What’s the difference, or which one should I use?
The two latter options work with transform() if I want to add this new column to the original dataframe.
I don’t know how to include the first one with a transform().
These are very small tables so the performance is affected by factors not related to summation.
In DataFrames.jl 1.3 that will be released soon (it is held back the release of Julia 1.7) the fastest option, especially for wide and large tables will be transform(df, AsTable(:) => ByRow(sum)).
For the time being an easy (i.e. IMO natural for someone knowing how things in Julia Base work), and reasonably fast option is df.sum = sum(eachcol(df)).
Also note that .=> is in this case the same as => the . does not do anything in this situation.
In fact my initial question wasn’t about speed but to know if there are other differences or disadvantages.
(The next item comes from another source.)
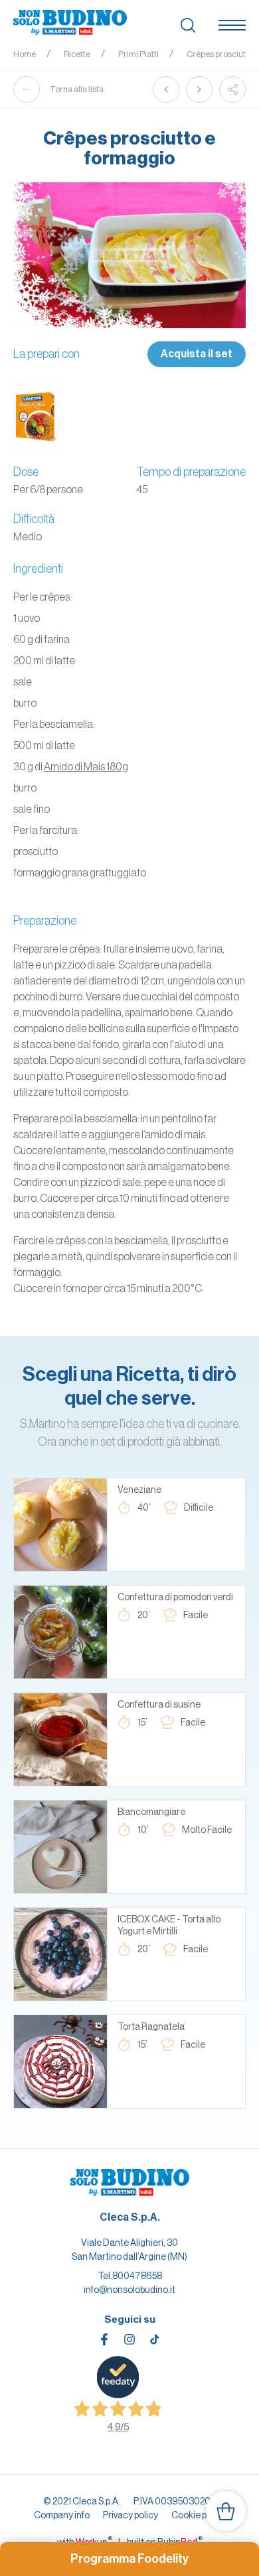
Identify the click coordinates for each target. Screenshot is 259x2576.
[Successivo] (199, 89)
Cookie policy (198, 2515)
For example if the returned object is more or less useful (dataframes vs other things) for additional operations.
The first option, not using ByRow, doesn’t produce the expected output if we have missings. I guess we will have similar problems with other functions.
And another question,
How can I run more complex functions inside the ByRow()?
this fails but not because of DataFrames.jl but because of Julia Base and in general it is incorrect as there is no sum in your expression. You have to write:
In general I would recommend to handle functions like x -> sum(v -> v^2, x) not as anonymous but rather predefine them - as using a lot of anonymous functions can lead to not very readable code (it is like a decision whether one should write one long one line expression or rather define variables to store intermediate values even if they are discarded later).